Isolation and characterization of cDNAs encoding beta A2- and beta A4-crystallins: heterologous interactions in the predicted beta A4-beta B2 heterodimer.

Except for the two acidic chains, beta A2 and beta A4, the primary structures of all bovine beta-crystallins have previously been elucidated, either by direct protein sequencing or prediction from cDNA sequencing. Both beta A2 and beta A4 were found to be synthesized in half-year-old calf lenses and are therefore likely to be present in a cDNA bovine library constructed from mRNA isolated from lenses of that age. A large number of cDNA clones was screened with all available crystallin, actin, vimentin and lens membrane protein MP26 probes and finally with a randomly primed mRNA probe. Clones positive for the latter, but negative for known lens proteins, were isolated and sequenced. beta A2, comprising 197 aa, and beta A4, comprising 209 aa, were identified. Both proteins have a conserved two-domain structure and an N-terminal extension which is variable.
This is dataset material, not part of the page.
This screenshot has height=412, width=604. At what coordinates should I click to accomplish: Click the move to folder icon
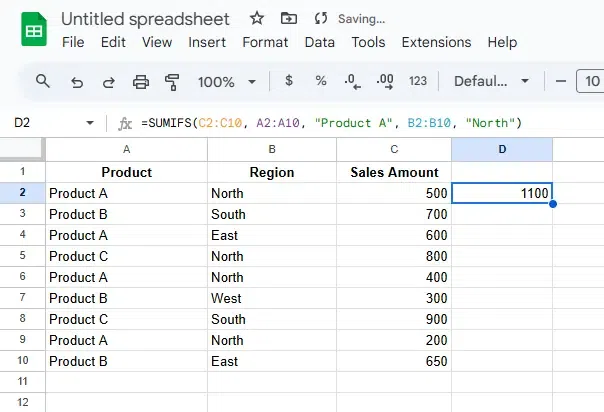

A three-dimensional model of the structure of beta A4 was made based on the coordinates of one subunit from the beta B2 dimer which has recently been solved using x-ray diffraction techniques. The resulting heterodimer structure, together with the compiled bovine beta-crystallin sequences, was used to indicate those regions of the sequences which distinguish acidic from basic beta-crystallins with a view to defining structural features necessary for subunit recognition in beta-crystallin aggregates. With the aid of the present data, the complete evolutionary tree of the bovine beta-crystallin family has been constructed, which confirms the early separation of the genes encoding the three acidic and the three basic beta-crystallins.